-- WORK TO BE COMPLETED --
Print the lines below from the line with "You are a computer-use" to the line with "Given: Click the Save workbook icon" exactly, keeping both ends, and print no pictures.

-- DATA SHOWN --

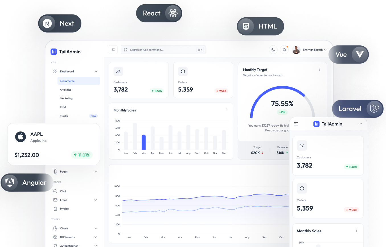Collapse the Dashboard menu section
386x247 pixels.
click(x=96, y=72)
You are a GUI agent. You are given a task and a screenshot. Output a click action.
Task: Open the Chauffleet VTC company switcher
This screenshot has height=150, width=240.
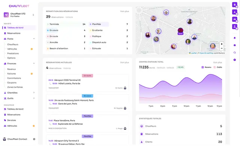tap(19, 15)
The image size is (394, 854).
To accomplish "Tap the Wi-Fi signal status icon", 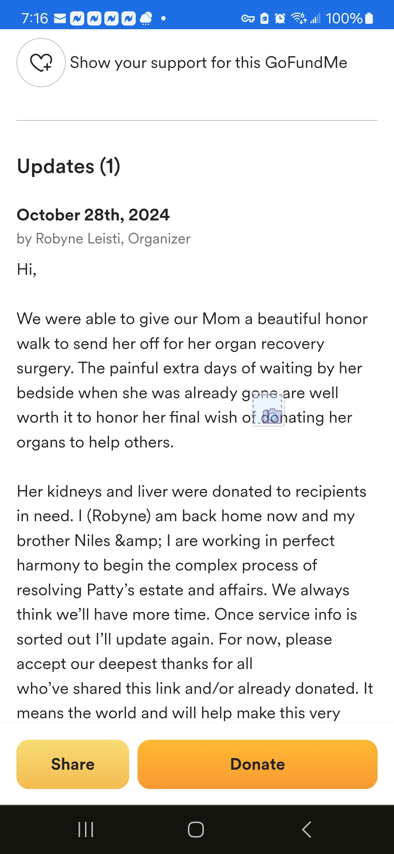I will (x=298, y=18).
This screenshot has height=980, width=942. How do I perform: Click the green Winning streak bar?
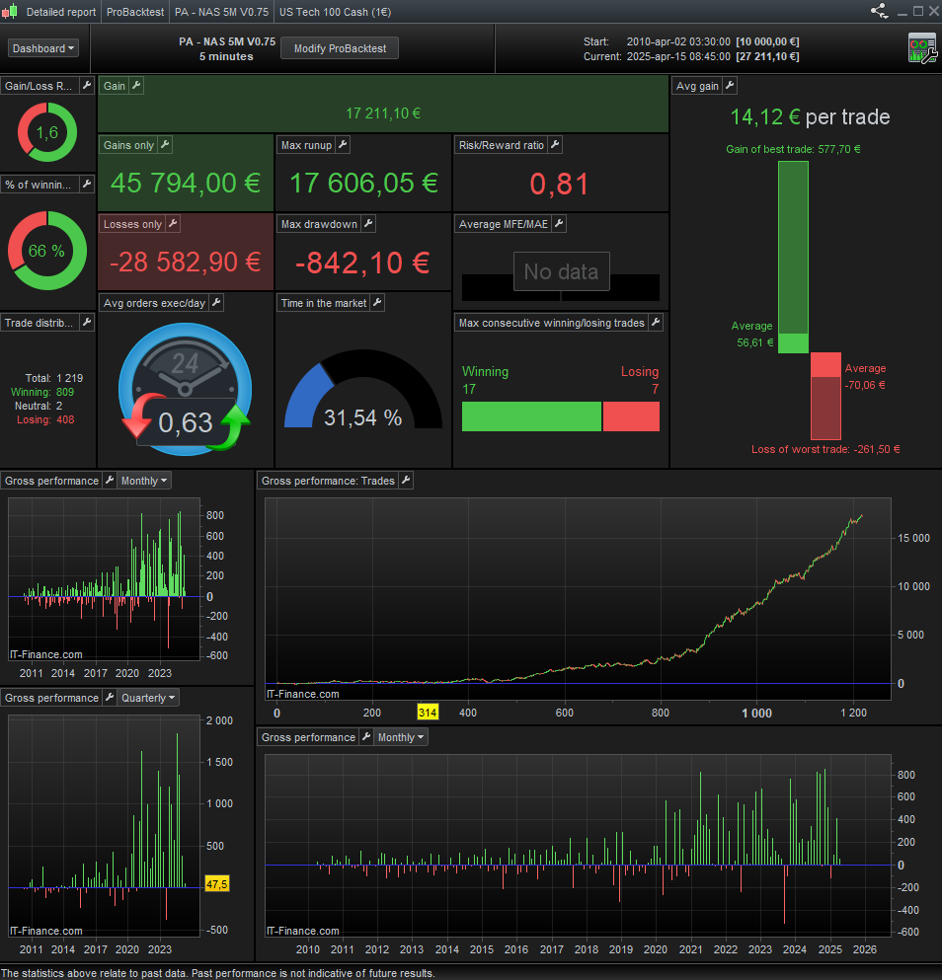(531, 416)
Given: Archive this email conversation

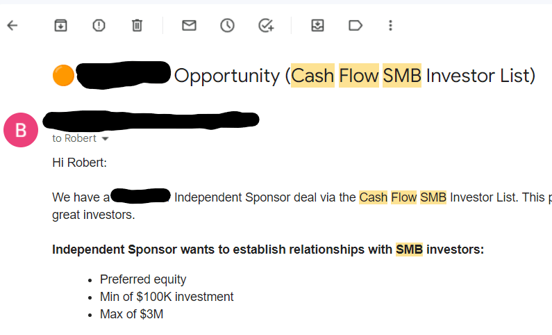Looking at the screenshot, I should pyautogui.click(x=60, y=25).
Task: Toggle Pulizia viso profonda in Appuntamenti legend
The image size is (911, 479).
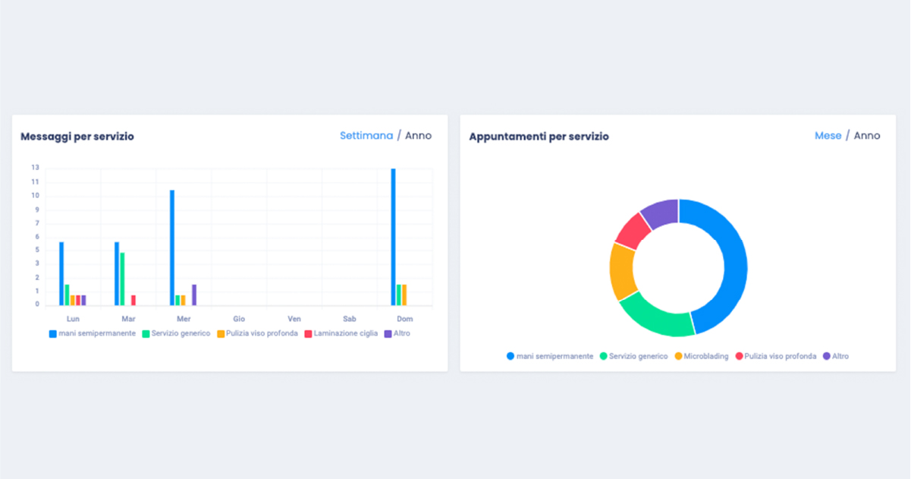Action: (x=775, y=356)
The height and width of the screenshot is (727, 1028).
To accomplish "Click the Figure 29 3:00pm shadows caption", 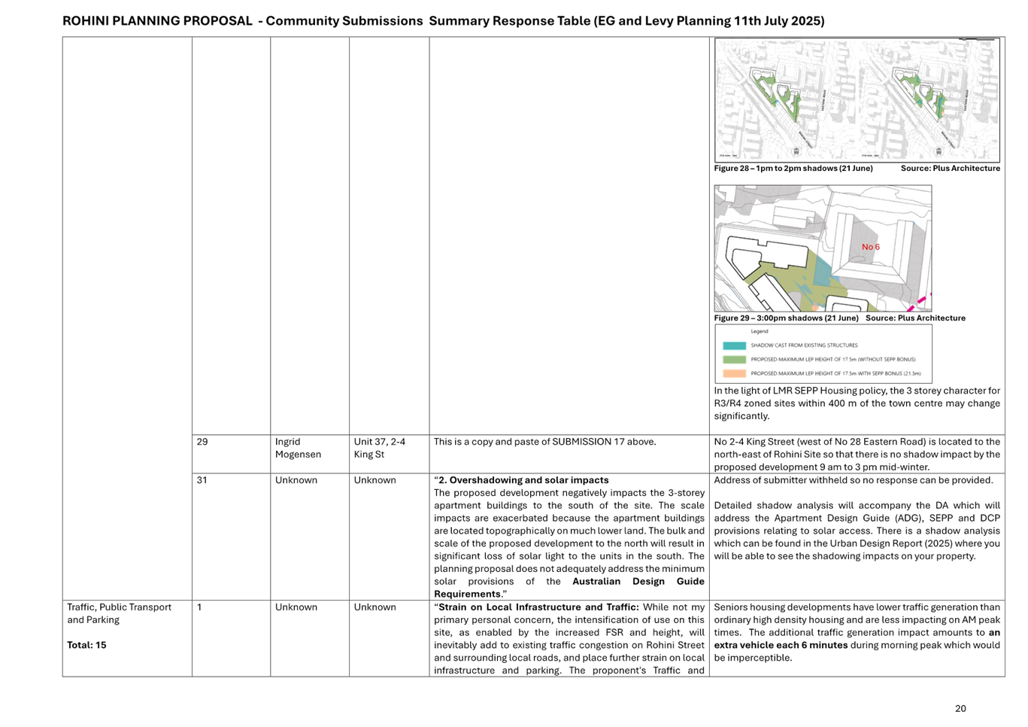I will [786, 318].
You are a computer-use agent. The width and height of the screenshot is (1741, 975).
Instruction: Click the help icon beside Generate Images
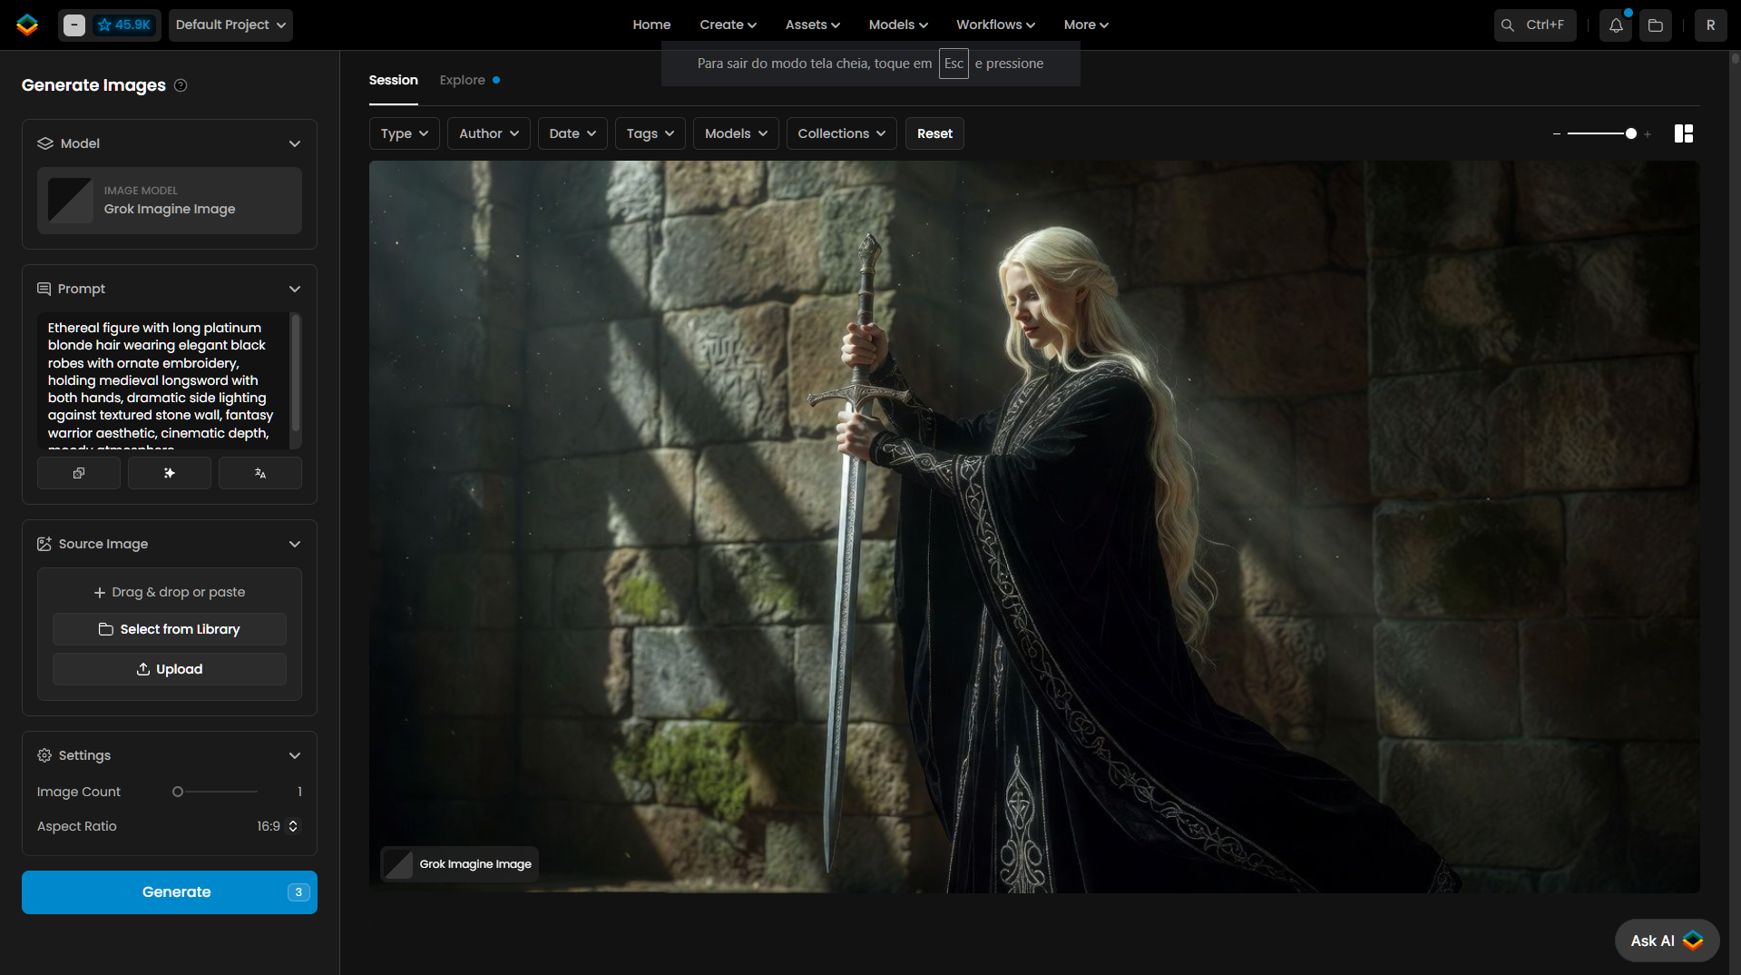point(181,85)
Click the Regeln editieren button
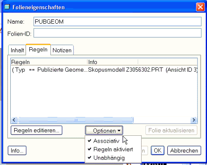The width and height of the screenshot is (207, 165). 37,130
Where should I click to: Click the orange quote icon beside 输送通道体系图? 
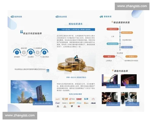point(112,22)
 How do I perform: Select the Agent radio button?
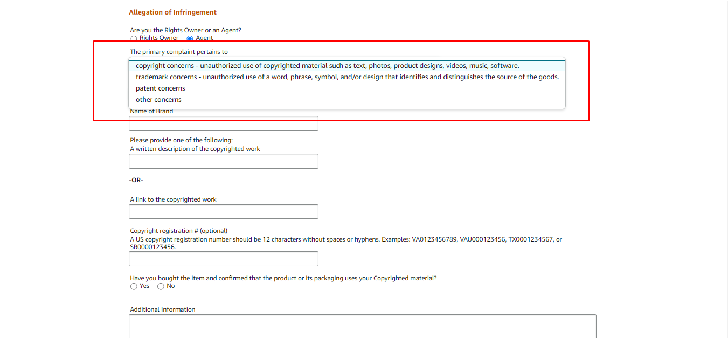(x=190, y=38)
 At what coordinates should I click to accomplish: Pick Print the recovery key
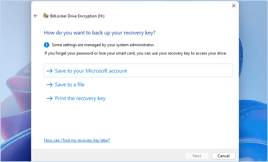coord(80,98)
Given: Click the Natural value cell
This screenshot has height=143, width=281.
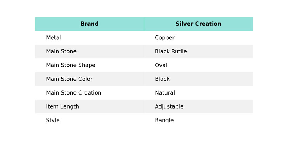Looking at the screenshot, I should click(x=198, y=93).
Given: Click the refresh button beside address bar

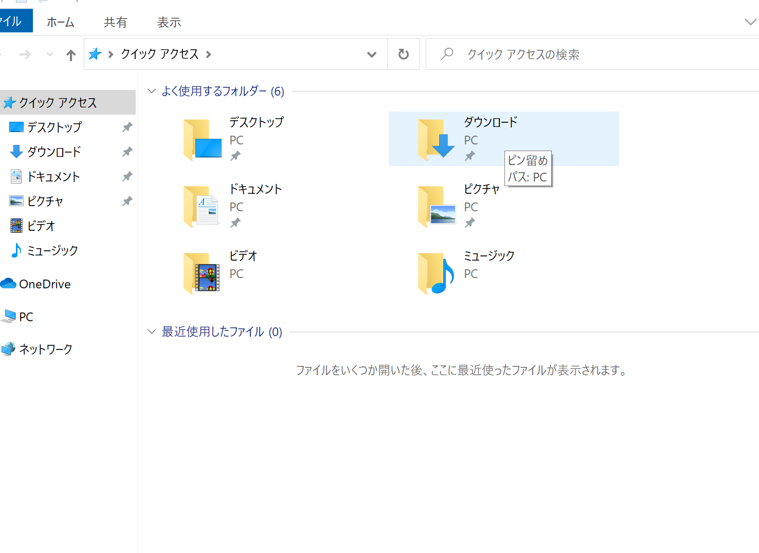Looking at the screenshot, I should 403,54.
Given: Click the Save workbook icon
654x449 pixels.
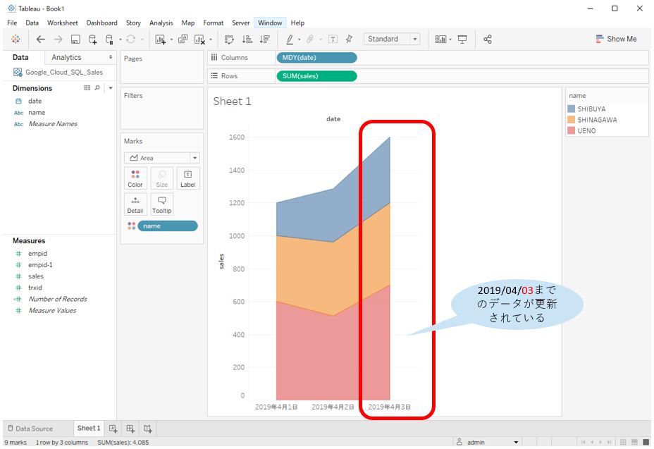Looking at the screenshot, I should coord(74,39).
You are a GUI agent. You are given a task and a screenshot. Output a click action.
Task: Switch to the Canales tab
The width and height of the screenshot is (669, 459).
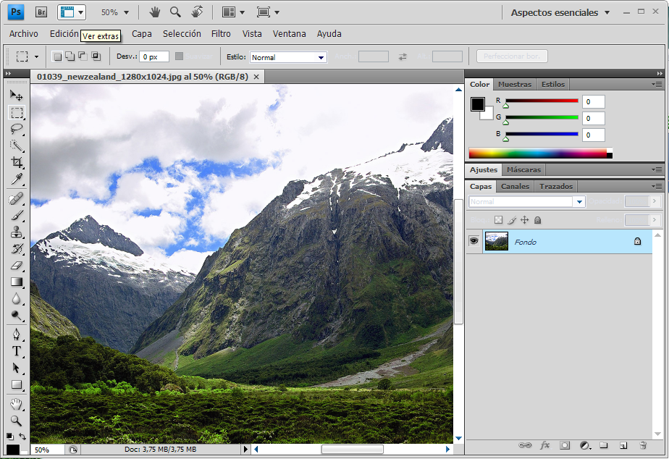click(x=516, y=186)
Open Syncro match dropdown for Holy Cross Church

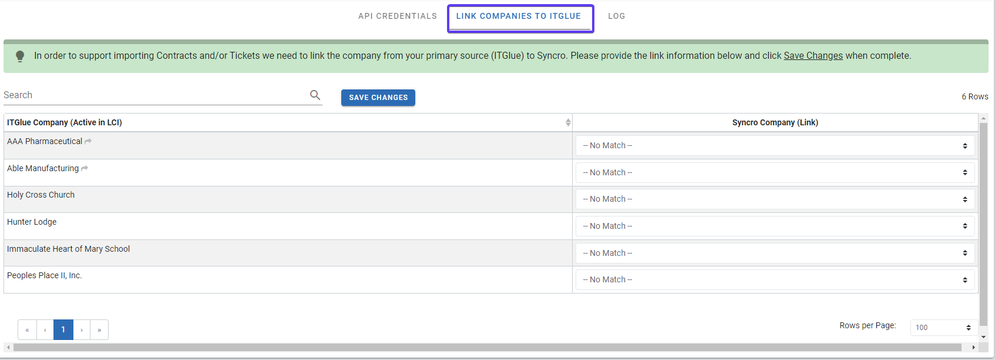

-- OUTPUT OF THE EXERCISE --
You are a computer-use agent. The width and height of the screenshot is (1741, 975).
Instruction: Click the help icon beside Generate Images
point(181,85)
Click the Regeln editieren button
The width and height of the screenshot is (207, 165). 37,130
Where should I click to: Click the orange quote icon beside 输送通道体系图? 
point(112,22)
 How do I perform: Select the Agent radio button?
(x=190, y=38)
 At what coordinates should I click to accomplish: Pick Print the recovery key
coord(80,98)
Given: Click the Natural value cell
This screenshot has height=143, width=281.
Looking at the screenshot, I should click(x=198, y=93).
Given: Click the refresh button beside address bar

Looking at the screenshot, I should 403,54.
Given: Click the Save workbook icon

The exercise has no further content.